The Monday after Easter, the young males of the town follow the young girls around and try to get them to give up as many of their eggs as possible. Nonetheless, the rules established say that a girl shall only give 4 eggs if she does not like the boy, 6 eggs if she is fond of him and 12 eggs if he is her boyfriend. This tradition emerged because once long ago, hard-boiled eggs were considered a delicacy.

Feast of Santa Maria dal Ciüf

Santa Maria dal Ciüf (or Santa Maria del fiore) is celebrated on 15 August. The farmers of the village gather medicinal herbs from the mountains and bring them to the church to be blessed. The basket full of flowers does not get thrown away, but rather is saved until the first storm, after which, it is burned in the oven.

Le ćiaval y la iarina (the horse and the hen)

"Ćiaval" means horse and "iarina" means hen. On 1 November of every year young boys receive pastries in the shape of a horse from their godfather while the girls receive pastries in the shape of a hen from their godmother.

La donacia (or Poscignara)

On 6 January young girls dress up as old women and go from house to house to chase away ghosts and bid farewell to the year at its end. In fact, the "donacia" is an old woman that wears very old clothes and always carries a broom and basket to take bad children away. She also has a hunchback, a big nose and just one tooth. The inhabitants of the village usually give her something to eat and drink.

Le tlocheradures

The "crafuns da segra" are similar to krapfen (donuts) and cooking them is a very demanding task.
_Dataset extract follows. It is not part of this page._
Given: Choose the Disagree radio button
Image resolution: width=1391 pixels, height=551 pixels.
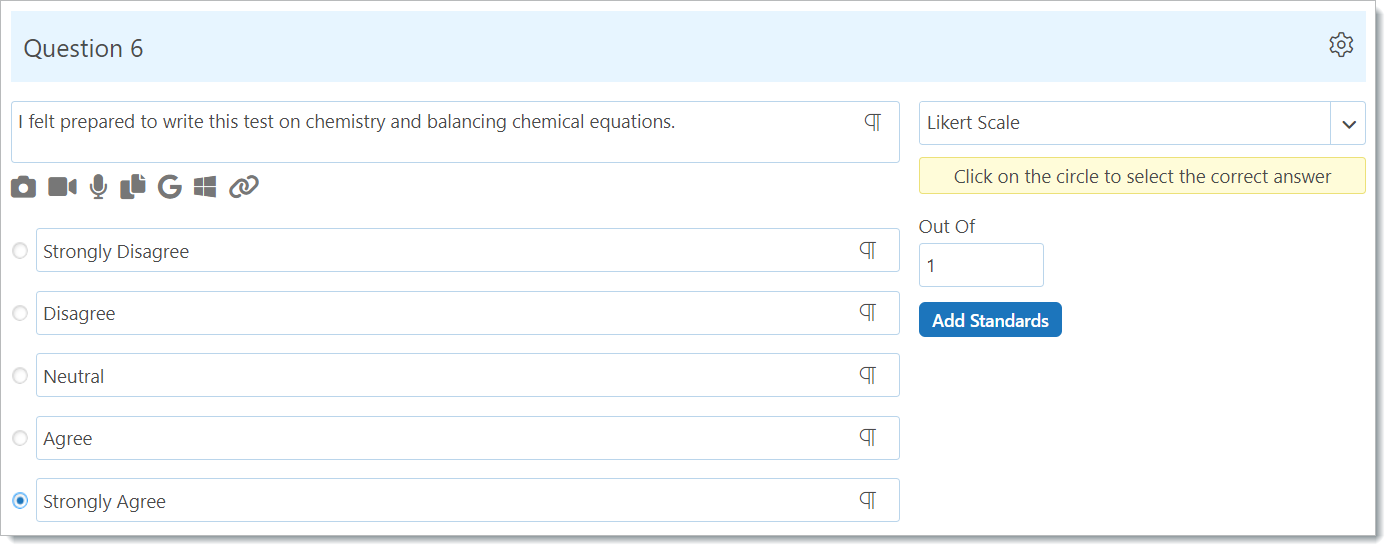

The women come together the day before the village's feast day to prepare them and the youngsters in the surrounding area go from house to house to taste them. Long ago, these young wanderers used to wear masks and run noisily around the town carrying pots, bells and horns. And they would usually go to the houses where the most attractive girls lived.
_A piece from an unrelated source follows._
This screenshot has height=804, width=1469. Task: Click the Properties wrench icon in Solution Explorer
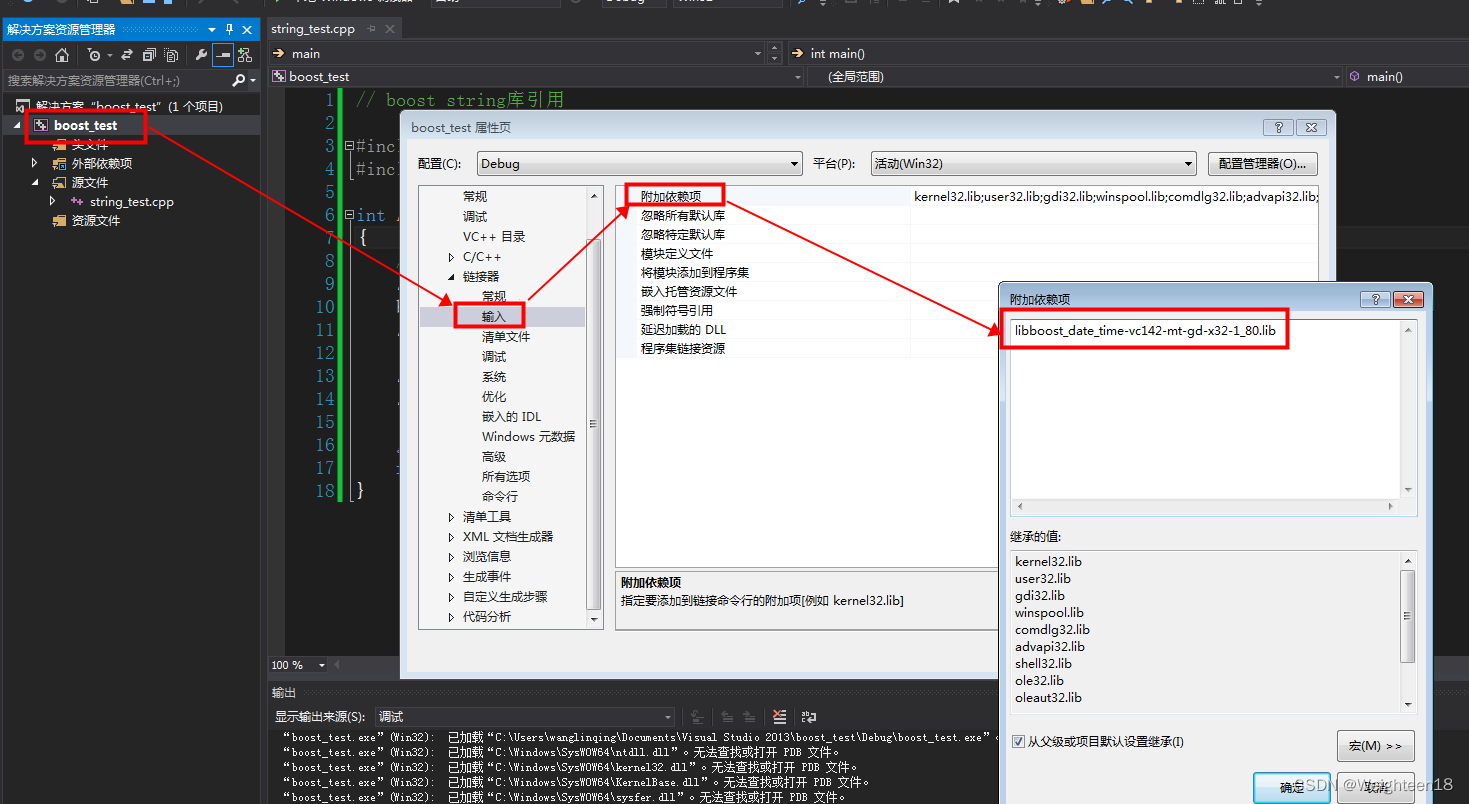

"Fortaies" are cooked on the evening in which the groom is to arrive at the home of the bride to start their wedding preparations. Fortaies are dough made of milk, eggs and flour and cooked in spiral formation and then topped with a coating of powdered sugar. Tradition calls for the friends of the groom and the neighbours to go and steal the fortaies.

Parada & fà la sarada

On the day of the wedding, friends of the bride and groom organize actual theatrical scenes near the church where the nuptials are to take place. The idea is to convince the bride that she is about to marry the wrong person. It is customary for the bride's maid of honour to pay to have the streets blocked off from traffic.

Hats with plumes

Attending a wedding is just the right occasion for finding a possible fiancé. Nonetheless, in order to avoid any misunderstandings, all of the single men are clearly marked for recognition. In fact, all wedding guests receive a flower as a boutonniere: married men affix it on the right side while those who are not married wear it on the left. Furthermore, all of the single men also wear a hat adorned with long and colourful plumes.
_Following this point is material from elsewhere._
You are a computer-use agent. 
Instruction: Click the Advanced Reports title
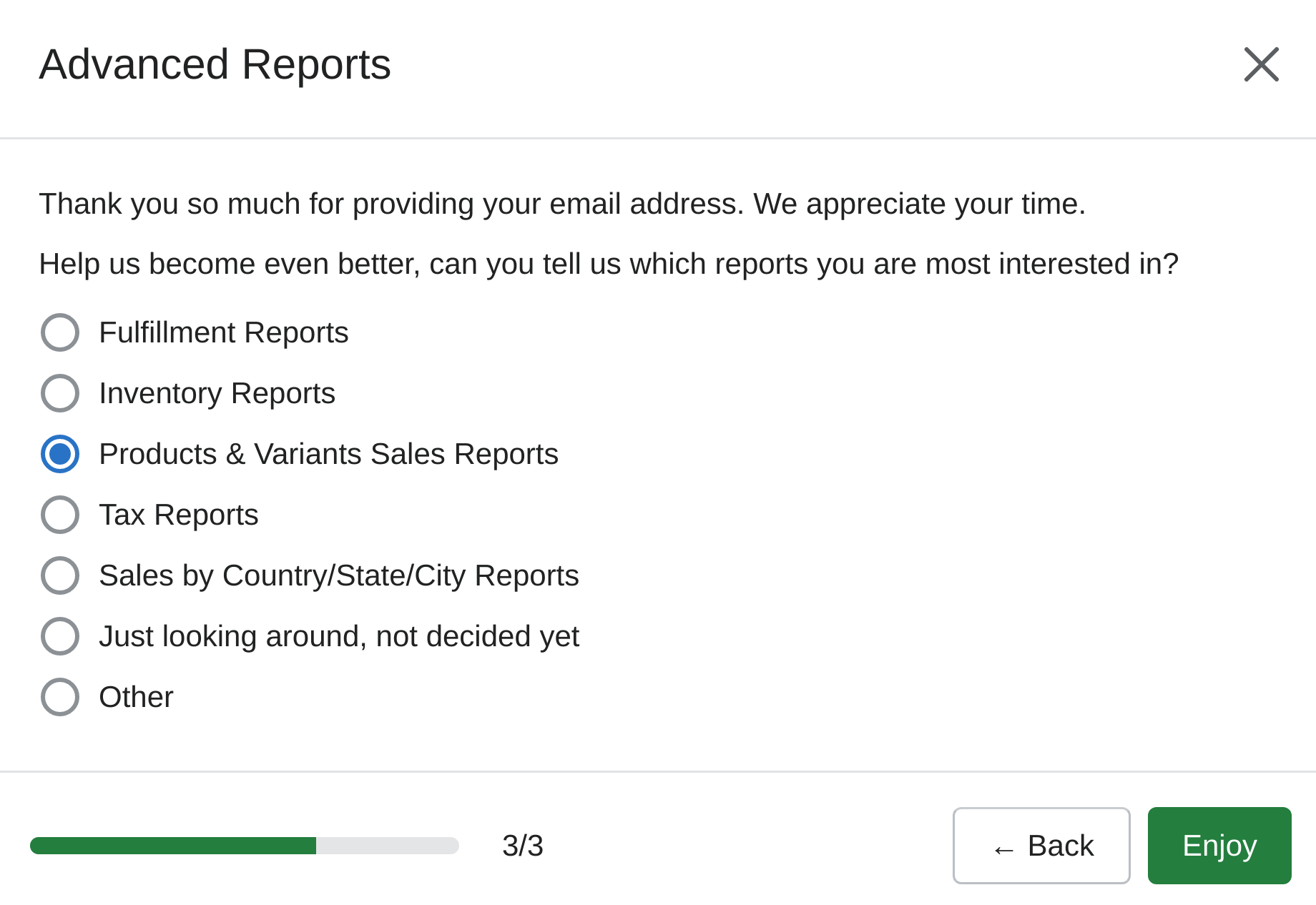tap(215, 64)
La barbücia & la ćiora müla

The "barbücia" is a green flower, which is sold to the single brothers and sisters of the bride and groom. The "ćiora müla" on the other hand, is a goat that is sold to the older single brother of the bride. The sellers of barbücia and ćiora müla are young adults of the town who also delight in wearing masks for the occasion. Whoever buys the barbücia or the ćiora müla is considered by all to be either "müt vedl" (a bachelor) or "müta vedla" (a spinster).

Tò la nöcia or rubè la nöcia

During wedding festivities it is tradition for friends to kidnap the bride. She is then brought to nearby pubs where the locals eat, drink and have fun. The groom and the guests must wait for the bride to return. In the meantime, the groom must go search for her in all of the pubs and pay the tab along the way.